Recast every line of the listing below as a numbered list, leaving out the blank lines.

● Data on locating visible targets
= = = = =

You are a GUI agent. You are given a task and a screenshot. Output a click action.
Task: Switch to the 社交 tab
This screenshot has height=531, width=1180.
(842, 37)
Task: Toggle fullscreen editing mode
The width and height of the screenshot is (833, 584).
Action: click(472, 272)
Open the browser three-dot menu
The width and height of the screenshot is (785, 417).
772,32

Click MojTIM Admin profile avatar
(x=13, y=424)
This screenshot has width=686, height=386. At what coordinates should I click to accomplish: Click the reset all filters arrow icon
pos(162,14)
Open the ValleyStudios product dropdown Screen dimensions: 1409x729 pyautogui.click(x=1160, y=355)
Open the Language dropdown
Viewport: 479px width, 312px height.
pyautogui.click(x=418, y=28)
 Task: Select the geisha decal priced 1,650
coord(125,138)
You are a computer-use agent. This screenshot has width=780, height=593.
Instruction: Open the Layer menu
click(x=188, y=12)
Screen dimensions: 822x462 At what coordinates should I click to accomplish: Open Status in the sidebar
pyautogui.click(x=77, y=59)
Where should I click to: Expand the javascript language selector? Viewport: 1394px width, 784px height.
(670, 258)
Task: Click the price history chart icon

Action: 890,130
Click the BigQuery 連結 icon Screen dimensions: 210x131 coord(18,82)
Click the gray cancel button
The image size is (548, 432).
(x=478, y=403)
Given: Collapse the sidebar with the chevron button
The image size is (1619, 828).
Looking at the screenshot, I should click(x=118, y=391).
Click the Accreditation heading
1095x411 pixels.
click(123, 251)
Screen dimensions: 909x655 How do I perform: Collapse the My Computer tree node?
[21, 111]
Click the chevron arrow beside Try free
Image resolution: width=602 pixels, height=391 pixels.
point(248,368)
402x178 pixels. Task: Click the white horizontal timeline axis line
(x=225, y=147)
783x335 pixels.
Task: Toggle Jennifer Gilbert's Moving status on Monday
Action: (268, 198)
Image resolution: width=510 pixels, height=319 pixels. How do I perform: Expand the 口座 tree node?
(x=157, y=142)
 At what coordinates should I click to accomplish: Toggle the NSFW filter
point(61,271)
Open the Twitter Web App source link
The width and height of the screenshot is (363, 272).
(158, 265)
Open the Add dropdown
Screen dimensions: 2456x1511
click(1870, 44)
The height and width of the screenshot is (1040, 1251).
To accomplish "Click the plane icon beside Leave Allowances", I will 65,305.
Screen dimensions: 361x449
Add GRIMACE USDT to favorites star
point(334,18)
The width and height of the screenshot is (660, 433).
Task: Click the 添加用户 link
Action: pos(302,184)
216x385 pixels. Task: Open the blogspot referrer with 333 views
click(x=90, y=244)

= = = = =

● RESPONSE
1. You are a GUI agent. You are given a task and a screenshot. Output a click action.
2. Task: Switch to the 社交 tab
3. This screenshot has height=531, width=1180.
4. (842, 37)
5. Task: Toggle fullscreen editing mode
6. The width and height of the screenshot is (833, 584).
7. Action: click(472, 272)
8. Open the browser three-dot menu
9. The width and height of the screenshot is (785, 417).
10. 772,32
11. Click MojTIM Admin profile avatar
12. (x=13, y=424)
13. This screenshot has width=686, height=386. At what coordinates should I click to accomplish: Click the reset all filters arrow icon
14. pos(162,14)
15. Open the ValleyStudios product dropdown Screen dimensions: 1409x729 pyautogui.click(x=1160, y=355)
16. Open the Language dropdown
17. Viewport: 479px width, 312px height.
18. pyautogui.click(x=418, y=28)
19.  Task: Select the geisha decal priced 1,650
20. coord(125,138)
21. You are a computer-use agent. This screenshot has width=780, height=593.
22. Instruction: Open the Layer menu
23. click(x=188, y=12)
24. Screen dimensions: 822x462 At what coordinates should I click to accomplish: Open Status in the sidebar
25. pyautogui.click(x=77, y=59)
26. Where should I click to: Expand the javascript language selector? Viewport: 1394px width, 784px height.
27. (670, 258)
28. Task: Click the price history chart icon
29. Action: 890,130
30. Click the BigQuery 連結 icon Screen dimensions: 210x131 coord(18,82)
31. Click the gray cancel button
32. The image size is (548, 432).
33. (x=478, y=403)
34. Given: Collapse the sidebar with the chevron button
35. The image size is (1619, 828).
36. Looking at the screenshot, I should click(x=118, y=391).
37. Click the Accreditation heading
38. 1095x411 pixels.
39. click(123, 251)
40. Screen dimensions: 909x655 How do I perform: Collapse the My Computer tree node?
41. [21, 111]
42. Click the chevron arrow beside Try free
43. Image resolution: width=602 pixels, height=391 pixels.
44. point(248,368)
45. 402x178 pixels. Task: Click the white horizontal timeline axis line
46. (x=225, y=147)
47. 783x335 pixels.
48. Task: Toggle Jennifer Gilbert's Moving status on Monday
49. Action: (268, 198)
50. Image resolution: width=510 pixels, height=319 pixels. How do I perform: Expand the 口座 tree node?
51. (x=157, y=142)
52.  At what coordinates should I click to accomplish: Toggle the NSFW filter
53. point(61,271)
54. Open the Twitter Web App source link
55. The width and height of the screenshot is (363, 272).
56. (158, 265)
57. Open the Add dropdown
58. Screen dimensions: 2456x1511
59. click(1870, 44)
60. The height and width of the screenshot is (1040, 1251).
61. To accomplish "Click the plane icon beside Leave Allowances", I will 65,305.
62. Screen dimensions: 361x449
63. Add GRIMACE USDT to favorites star
64. point(334,18)
65. The width and height of the screenshot is (660, 433).
66. Task: Click the 添加用户 link
67. Action: pos(302,184)
68. 216x385 pixels. Task: Open the blogspot referrer with 333 views
69. click(x=90, y=244)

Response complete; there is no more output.